• Entries shown:
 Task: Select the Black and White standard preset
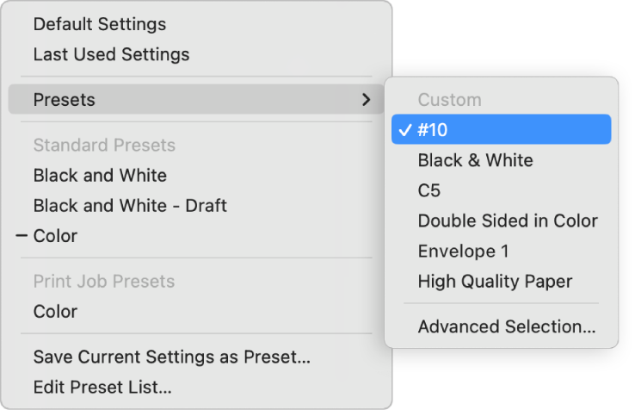pyautogui.click(x=100, y=176)
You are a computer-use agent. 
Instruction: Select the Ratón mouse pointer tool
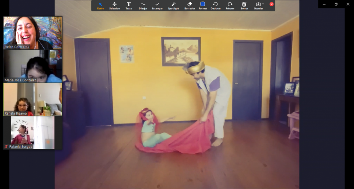tap(101, 6)
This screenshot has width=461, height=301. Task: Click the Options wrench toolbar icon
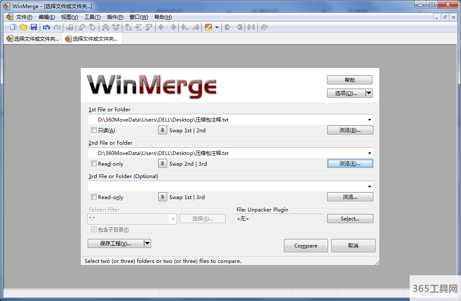click(x=208, y=27)

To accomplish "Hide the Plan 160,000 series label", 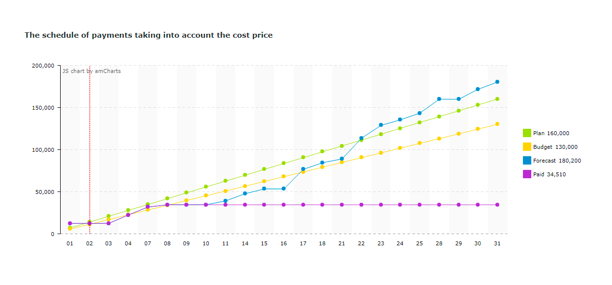I will coord(551,133).
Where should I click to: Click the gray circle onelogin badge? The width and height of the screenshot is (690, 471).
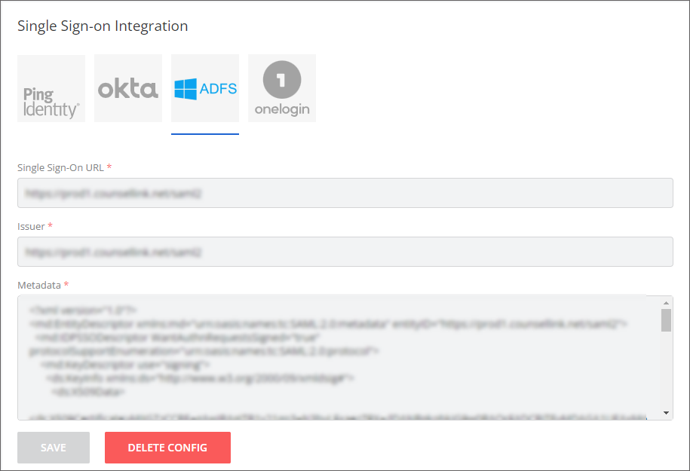(282, 80)
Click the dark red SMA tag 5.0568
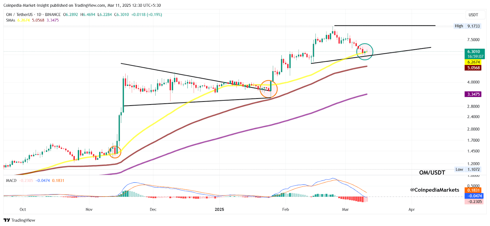The height and width of the screenshot is (226, 490). click(473, 68)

• Work task:
Please transcribe exactly the lines from the one containing "Where should I" through the final line of the data, including both, and nothing else. Pictures are to be left out.

• Written response:
Where should I click to: Click the gray circle onelogin badge? The width and height of the screenshot is (690, 471).
(282, 80)
Click the dark red SMA tag 5.0568
The height and width of the screenshot is (226, 490). click(473, 68)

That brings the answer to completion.